FOR most people, ''refugees'' means tattered masses fleeing war, religious persecution, repressive government, or some combination of these horrors. From Afghanistan to Rwanda to Guatemala they now total about 22 million people around the world, about twice as many as a decade ago.

But there is another category of persons forced to leave home that may be reaching even more staggering proportions, and it's just now getting the kind of attention it should.

These are ''environmental refugees,'' those uprooted because of soil erosion, deforestation, water shortages, desertification, and other conditions tied to land and its resources. And according to a new study by Norman Myers of Oxford and Cornell universities, the rapidly increasing number of these refugees - now 25 million, or more than the other traditional categories combined - could double over the next 15 years.

Dr. Myers's work is sponsored by the Climate Institute and supported by private foundations, the United Nations, and government agencies in the United States, Great Britain, and Sweden. It comes at a time when the better-off world seems to be suffering from a two-pronged attack of ''compassion fatigue'' and immigrant bashing. But to ignore or deny the troubling situation detailed here will only make matters worse.

The figures are numbing: Some 135 million people live in areas threatened with desertification, and 550 million face chronic water shortages.
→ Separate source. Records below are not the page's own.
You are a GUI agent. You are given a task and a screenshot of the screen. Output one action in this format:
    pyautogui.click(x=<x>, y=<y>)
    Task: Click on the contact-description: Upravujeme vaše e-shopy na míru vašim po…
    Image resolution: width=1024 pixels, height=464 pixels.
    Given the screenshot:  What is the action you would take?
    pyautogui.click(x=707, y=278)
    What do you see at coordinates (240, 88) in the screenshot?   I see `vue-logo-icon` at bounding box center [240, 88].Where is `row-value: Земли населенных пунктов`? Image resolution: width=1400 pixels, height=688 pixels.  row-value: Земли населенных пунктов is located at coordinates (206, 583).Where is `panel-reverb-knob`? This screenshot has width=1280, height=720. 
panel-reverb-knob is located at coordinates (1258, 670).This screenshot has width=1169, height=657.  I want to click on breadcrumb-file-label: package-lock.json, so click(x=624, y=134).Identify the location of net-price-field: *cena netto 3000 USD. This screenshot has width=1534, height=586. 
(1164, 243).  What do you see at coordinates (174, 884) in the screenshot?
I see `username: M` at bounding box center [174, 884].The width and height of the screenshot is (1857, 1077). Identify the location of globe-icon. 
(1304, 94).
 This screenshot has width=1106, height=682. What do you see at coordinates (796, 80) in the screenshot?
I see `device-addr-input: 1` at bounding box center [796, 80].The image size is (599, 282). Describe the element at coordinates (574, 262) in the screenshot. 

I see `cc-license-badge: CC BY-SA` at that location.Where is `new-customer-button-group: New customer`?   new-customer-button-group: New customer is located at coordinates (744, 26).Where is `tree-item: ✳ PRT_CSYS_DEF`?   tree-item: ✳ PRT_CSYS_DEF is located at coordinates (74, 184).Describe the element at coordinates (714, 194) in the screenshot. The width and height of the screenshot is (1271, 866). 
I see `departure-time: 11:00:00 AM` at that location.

Of the 1.3 billion people who constitute the poorest in the world (average income of no more than $1 a day), some 70 percent live on marginal land unable to sustain agriculture.

And yet right up until they finally are forced to leave, these potential refugees continue to impact the landscape - with little alternative, since they have been bypassed by national or international development efforts and in essence have become marginalized themselves.

In a paper on refugees and migrants published last month, Hal Kane of the Worldwatch Institute writes on how this creates a cycle of poverty and environmental degradation: ''Felled trees ... no longer anchor soil, which washes away and clogs rivers, and the disrupted flows of water cause further soil erosion and disrupt harvests of fish. In rural areas where people directly depend on the soil and water and forests for sustenance, poverty is essentially an environmental trend.''

''These people are usually cash poor, yet so long as they are natural-resource rich, they can remain home and prosper,'' Mr. Kane continues. ''But when people flee poverty they are often fleeing environmental impoverishment - after the topsoil blew away or the well ran dry - in places without a rural economy that can offer them alternative sources of livelihood.''

As with the other things that drive people to become refugees, a worn-out environment usually comes in combination with some other problem. Like overpopulation, which continues to cause abuse of resources despite declining birth rates in some parts of the developing world. Or ethnic strife, which itself can be generated by diminishing resources.

Although solutions may not be easy, they are basic. Like expanding international population programs and redirecting foreign aid to the 1.3 billion poorest of the poor (who today receive far less than half of total aid).

Of course, leaders in developing countries themselves have an important role to play. But it's not something that can be dismissed by those of us fortunate enough to be able to stay put if we want to (and who have our own problems of overconsumption and the promotion of environmentally damaging development abroad to face up to).

Either we or our offspring will have to address the plight of environmental refugees.

The better-off world seems to be suffering from 'compassion fatigue' and immigrant bashing. But to ignore the situation makes matters worse.